The original Solicitors from Hell ( website was removed by Court action. A resurrected Solicitors from Hell (.net) is now in place but the page given below is a copy of what appeared on the original website.


Thomas B Cruickshank is a consultant with George Mathers & Co, 23 Adelphi, Aberdeen.


When my solicitor of choice couldn’t continue with my case, I was passed to Thomas B Cruickshank with a recommendation that he was the foremost expert in motoring law in NE Scotland.


My view is that Mr Cruickshank is an expert only in his own self-promotion and aggrandisement.


He spent a good third of the first interview telling anecdotes that tended to glorify his legal skills.


Then he questioned me about the events that led to me being prosecuted for Dangerous Driving. Had I seen the other motorist behind me, he wanted to know. I said I couldn’t be sure. “But you’re supposed to look in your mirror frequently, as in the Advanced Driving Test”, he declared.


I was told he was an expert driver, having been a racing driver and an Advanced Driver (again implying membership of the Institute of Advanced Motorists). He was also a psychologist, having the ability to tell whether a witness was prevaricating, just by looking at his knees - shaking knees, apparently, are a sure sign of a liar. As well as these accomplishments, he was up there with the gods of the Scottish legal establishment. He fished with Lord Marnoch of the Appeal Court, hobnobbed with Lord Morrison of the Supreme Court and had a relative on the Privy Council.


He told me that, by my own admission, I was guilty of Careless Driving. By this he meant that you are not allowed to move out to overtake [on a dual carriageway] if it means impeding following traffic. This was a theme he returned to ad nauseum. He told me that a particular lady Sheriff thinks that if there is a car visible in your mirror then you should not overtake at all. He himself said you should not overtake if there is a car within 5000 yards – yes, five thousand yards.

I wrote to the Institute of Advanced Motorists for confirmation of this view. The IAM could not find Mr Cruickshank’s name among its members and told me you can overtake providing following motorists are not inconvenienced.


I know I should have dumped this solicitor after he told me I was guilty of an offence but time was pressing and I didn’t know who else to turn to.


At court my case was delayed for over 2 hours because Mr Cruickshank turned up late. When he eventually arrived, he betrayed his poor grasp of the case by asking what direction I had been travelling in.

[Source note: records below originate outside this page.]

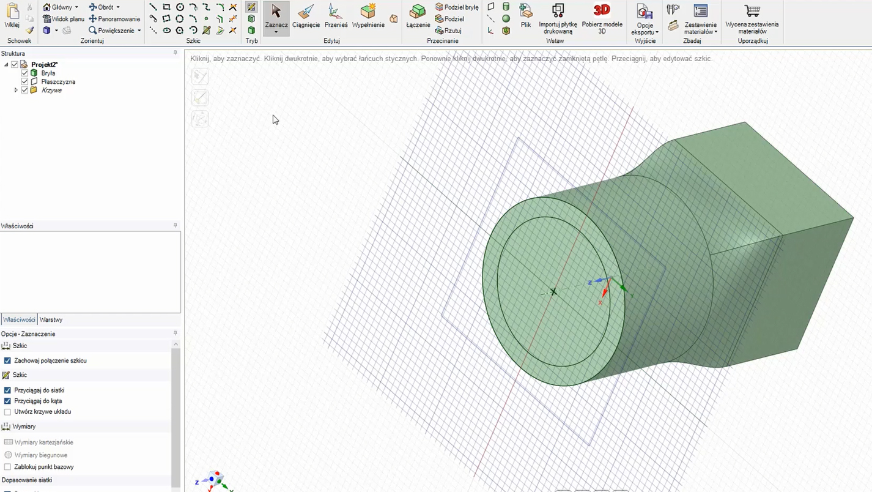Toggle visibility checkbox for Bryła

tap(25, 73)
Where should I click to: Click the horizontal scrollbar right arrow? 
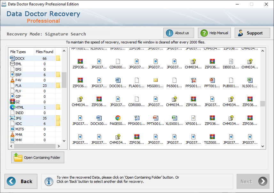59,146
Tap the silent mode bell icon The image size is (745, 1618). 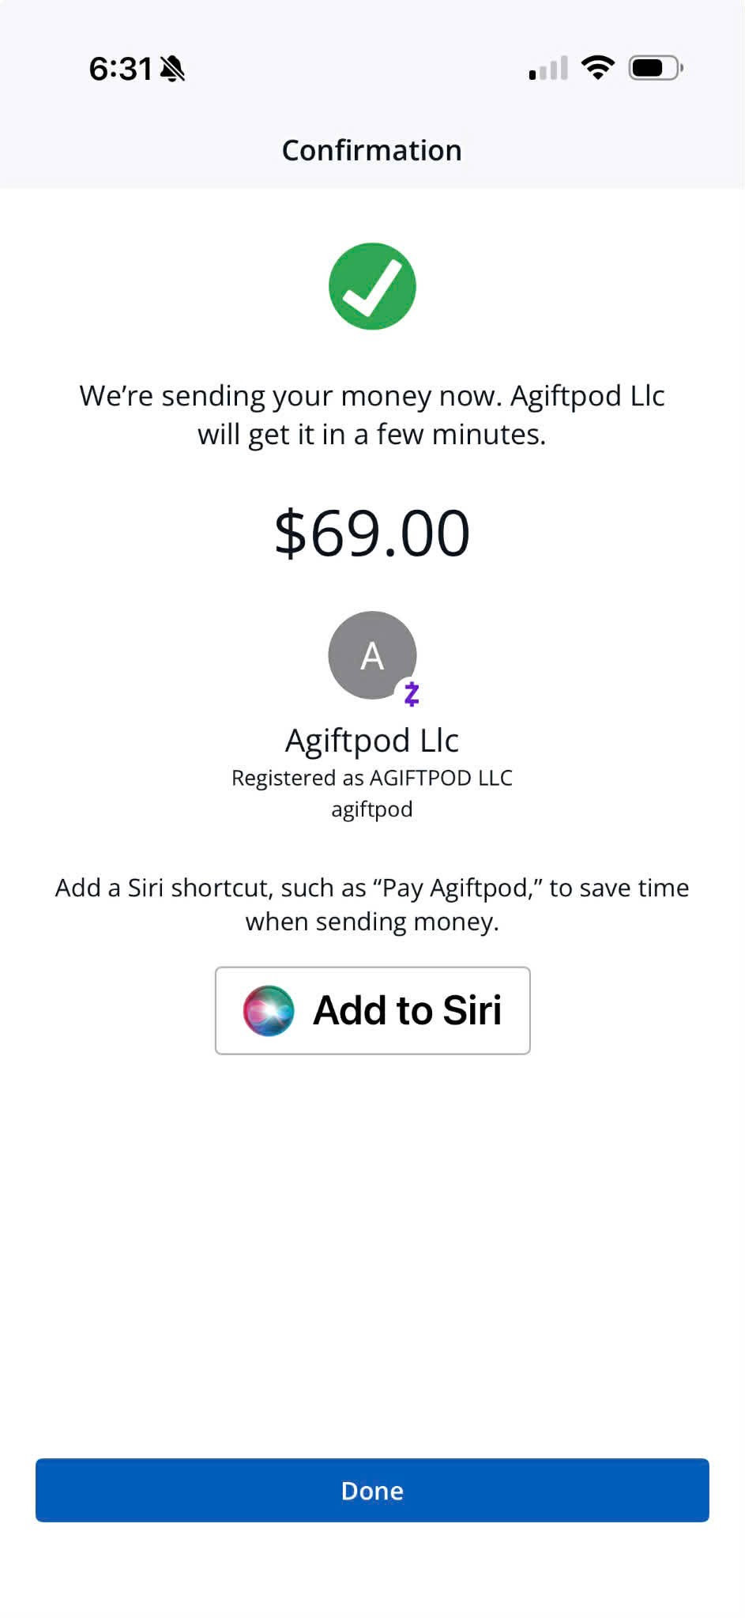coord(172,70)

In court, it was the Sheriff, rather than my own solicitor, who performed the most effective cross-examination of the witnesses.  Earlier in his evidence, the first witness said I had cut in front - undertaken - him; under cross-examination by Mr Cruickshank, he now claimed that I had passed him again. The Sheriff interjected, asking (referring to my car), “how does it pass you again if it’s already in front of you?”

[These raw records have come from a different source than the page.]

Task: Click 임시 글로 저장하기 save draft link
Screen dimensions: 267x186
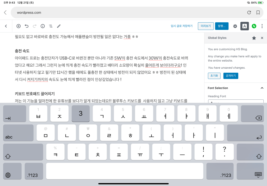Action: pos(181,26)
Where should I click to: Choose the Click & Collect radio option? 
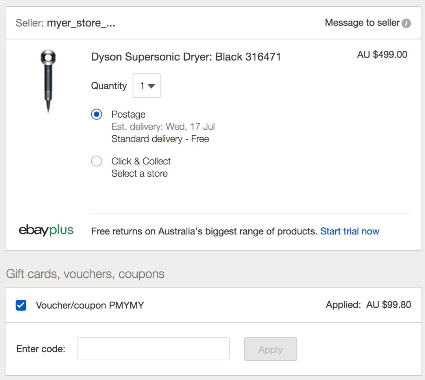pyautogui.click(x=96, y=161)
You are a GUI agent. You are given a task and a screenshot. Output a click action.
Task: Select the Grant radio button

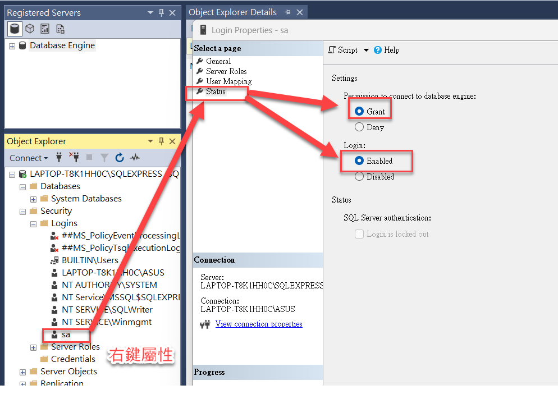[359, 111]
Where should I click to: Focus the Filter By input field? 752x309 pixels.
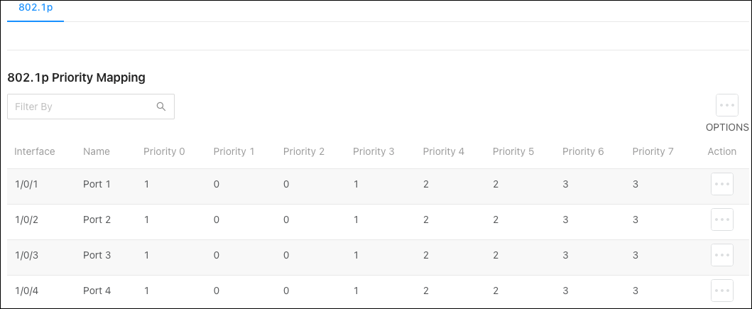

Mr Cruickshank later claimed he was just about to ask the same question.


Unfortunately for me, this slip was not enough to persuade the Sheriff that the witness was lying.


The Sheriff had a dilemma. Having heard two conflicting stories, which, as he put it, “might have happened on different days”, he could not decide between them.

Fortunately, Mr Cruickshank came to his rescue. Without any foreknowledge of the answer, he asked me how long I had been driving for that day. When I said “5 hours”, the Sheriff jumped at the chance to assume I was tired and so hadn’t seen any of the events I was accused of. Despite his doubts about the shaky witness evidence, he convicted me.


Because innocent people do not make pleas for mercy, I told Mr Cruickshank very firmly that he was not to offer any plea in mitigation. Seconds later he approached the Bench and I heard him do exactly that.


Afterwards, he said triumphantly that it was a good result because I had not been handed a ban. He admitted making a mistake by asking me the fateful question, adding that even experts make mistakes sometimes. Then he stunned me by saying he believed I was lying.


These points – ignoring instructions, making a mistake in court and saying I was a liar, as well as the general impression that he was biased against me, were the substance of a complaint I made to the Law Society of Scotland. In his submissions to the Society, he denied it all. I was shocked that a man of his standing should resort to this kind of behaviour to protect himself. Although my partner had witnessed some of his utterances, the Law Society did not ask for her statement. I was unsurprised when it found in Mr Cruickshank’s favour.

It is, after all, a solicitor’s trade union.